Effect of BPM31510 on radiosensitivity of temozolomide-resistant glioblastoma cell model and survival in in vivo C6 glioma rat model supporting phase I clinical investigation in GBM.

Abstract

e13509 Background: Glioblastoma (GB) is characterized by dysregulated metabolism, utilizing glycolysis for energy production to support unrestricted growth. BPM 31510, an ubidecarenone containing lipid nanodispersion effectuates a switch in cancer energy sourcing from glycolysis towards mitochondrial OXPHOS, i.e. reverses Warburg effect, providing rationale for its potential utility in treatment of GB. The current study investigated utility of BPM31510 alone and in combination with temozolomide.
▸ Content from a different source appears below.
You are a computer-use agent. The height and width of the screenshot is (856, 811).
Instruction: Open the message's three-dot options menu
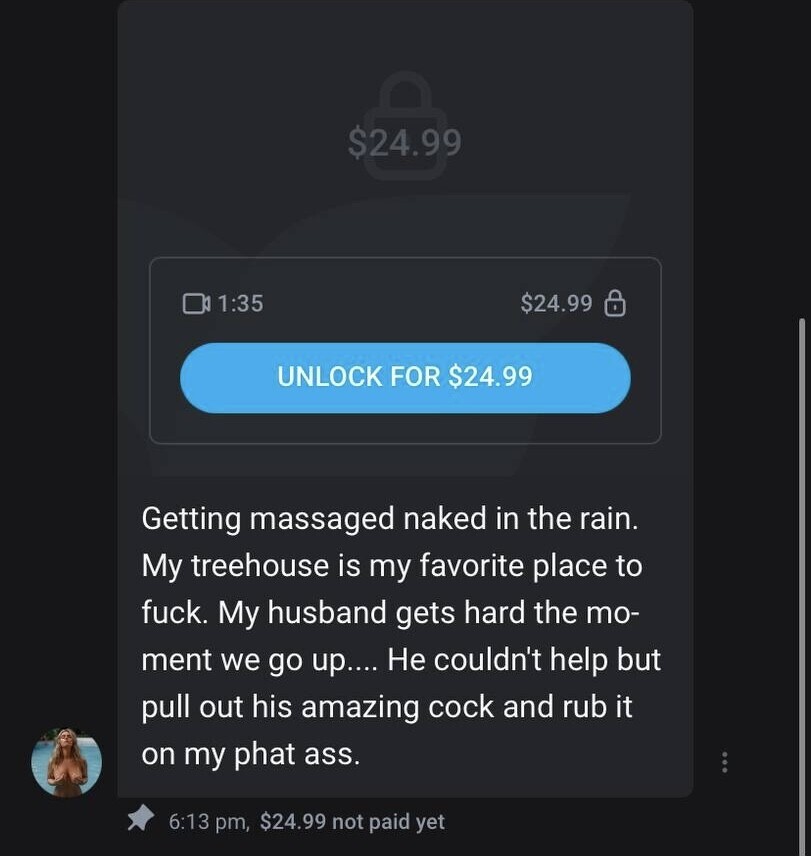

Methods: In vitro (U251-MG human GB cell line) and in vivo (C6 glioma rat model) preclinical models of GB were used to assess the anti-cancer activity of BPM 31510 alone (100 mg/kg/d) and combination with TMZ/bevacizumab (BEV). In addition, an in vitro model of acquired TMZ chemo-resistance was established by progressive adaptation of parental U251-MG cells to increasing doses of TMZ. Parental and resistant subclones (TMZ-R) were used to define activity of BPM31510 in the TMZ-refractory setting. Results: In vitro results demonstrated that BPM 31510 has anti-cancer activity in both parental and TMZ-R U251-MG cells with EC50 values of ~400 µM and 800 µM, respectively. Importantly, BPM 31510 treatment also resensitized TMZ-R cell lines to TMZ. In vivo, BPM 31510 treatment was associated with increasing duration of survival; one fifth of the rats treated achieved survival greater than 15 days post implantation, a response not observed in the control or irradiation arms of the study. Assessment of the combination of BPM 31510 with TMZ or BEV in the in vivoC6 glioma rat model is ongoing. A phase I open-label, non-randomized clinical trial to evaluate the safety and tolerability of BPM31510 in patients with recurrent BEV-refractory GB, as well as the changes in GB metabolism by SUV-PET imaging in response to treatment is under investigation. Conclusions: Preclinical data demonstrate that BPM 31510 has potential anti-cancer activity alone and in combination with standard therapy regimens and alleviates TMZ chemo-resistance in preclinical models of GB. These results provide support of a Phase 1 clinical study of BPM31510 in GB; this study is actively enrolling.